[WHAT TO PRODUCE] Reproduce all of the data below, swapping every occurrence of "Image resolution" for "Screen resolution" and leaving everything else unchanged.

[THE DATA]
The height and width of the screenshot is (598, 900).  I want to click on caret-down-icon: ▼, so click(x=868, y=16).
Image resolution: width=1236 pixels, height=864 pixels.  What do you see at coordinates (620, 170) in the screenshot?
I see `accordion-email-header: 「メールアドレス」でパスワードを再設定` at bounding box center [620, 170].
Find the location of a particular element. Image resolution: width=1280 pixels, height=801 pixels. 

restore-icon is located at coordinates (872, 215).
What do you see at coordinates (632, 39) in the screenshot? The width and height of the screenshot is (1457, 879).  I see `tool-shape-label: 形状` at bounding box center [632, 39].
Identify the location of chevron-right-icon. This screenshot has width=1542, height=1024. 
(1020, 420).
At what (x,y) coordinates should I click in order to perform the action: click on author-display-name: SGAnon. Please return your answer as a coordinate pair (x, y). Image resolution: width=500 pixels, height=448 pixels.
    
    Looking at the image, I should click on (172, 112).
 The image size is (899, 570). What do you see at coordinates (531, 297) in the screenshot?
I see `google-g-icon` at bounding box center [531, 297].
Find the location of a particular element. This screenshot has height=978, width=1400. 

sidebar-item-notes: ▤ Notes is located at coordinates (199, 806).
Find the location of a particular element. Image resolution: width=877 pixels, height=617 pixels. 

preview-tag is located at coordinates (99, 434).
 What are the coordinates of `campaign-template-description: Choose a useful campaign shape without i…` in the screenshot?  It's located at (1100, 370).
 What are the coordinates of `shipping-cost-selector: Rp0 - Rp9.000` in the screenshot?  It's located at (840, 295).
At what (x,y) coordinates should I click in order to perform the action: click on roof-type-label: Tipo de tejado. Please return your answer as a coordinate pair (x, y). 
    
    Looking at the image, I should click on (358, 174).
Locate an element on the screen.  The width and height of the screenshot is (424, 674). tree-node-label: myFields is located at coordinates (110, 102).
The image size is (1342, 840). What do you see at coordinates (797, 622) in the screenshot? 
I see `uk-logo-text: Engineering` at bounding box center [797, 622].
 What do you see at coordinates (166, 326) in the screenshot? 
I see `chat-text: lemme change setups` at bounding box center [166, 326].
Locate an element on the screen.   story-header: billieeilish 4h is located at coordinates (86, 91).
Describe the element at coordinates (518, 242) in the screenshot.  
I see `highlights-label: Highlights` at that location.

[ANSWER FOR THIS EXERCISE]
The height and width of the screenshot is (598, 900).  I want to click on caret-down-icon: ▼, so click(x=868, y=16).
Screen resolution: width=1236 pixels, height=864 pixels.  What do you see at coordinates (620, 170) in the screenshot?
I see `accordion-email-header: 「メールアドレス」でパスワードを再設定` at bounding box center [620, 170].
Find the location of a particular element. Screen resolution: width=1280 pixels, height=801 pixels. 

restore-icon is located at coordinates (872, 215).
What do you see at coordinates (632, 39) in the screenshot? The width and height of the screenshot is (1457, 879).  I see `tool-shape-label: 形状` at bounding box center [632, 39].
Identify the location of chevron-right-icon. This screenshot has width=1542, height=1024. 
(1020, 420).
At what (x,y) coordinates should I click in order to perform the action: click on author-display-name: SGAnon. Please return your answer as a coordinate pair (x, y). Screen resolution: width=500 pixels, height=448 pixels.
    
    Looking at the image, I should click on (172, 112).
 The image size is (899, 570). What do you see at coordinates (531, 297) in the screenshot?
I see `google-g-icon` at bounding box center [531, 297].
Find the location of a particular element. This screenshot has height=978, width=1400. 

sidebar-item-notes: ▤ Notes is located at coordinates (199, 806).
Find the location of a particular element. Screen resolution: width=877 pixels, height=617 pixels. 

preview-tag is located at coordinates (99, 434).
 What are the coordinates of `campaign-template-description: Choose a useful campaign shape without i…` in the screenshot?  It's located at (1100, 370).
 What are the coordinates of `shipping-cost-selector: Rp0 - Rp9.000` in the screenshot?  It's located at (840, 295).
At what (x,y) coordinates should I click in order to perform the action: click on roof-type-label: Tipo de tejado. Please return your answer as a coordinate pair (x, y). 
    
    Looking at the image, I should click on (358, 174).
Locate an element on the screen.  The width and height of the screenshot is (424, 674). tree-node-label: myFields is located at coordinates (110, 102).
The image size is (1342, 840). What do you see at coordinates (797, 622) in the screenshot? 
I see `uk-logo-text: Engineering` at bounding box center [797, 622].
 What do you see at coordinates (166, 326) in the screenshot? 
I see `chat-text: lemme change setups` at bounding box center [166, 326].
Locate an element on the screen.   story-header: billieeilish 4h is located at coordinates (86, 91).
Describe the element at coordinates (518, 242) in the screenshot.  
I see `highlights-label: Highlights` at that location.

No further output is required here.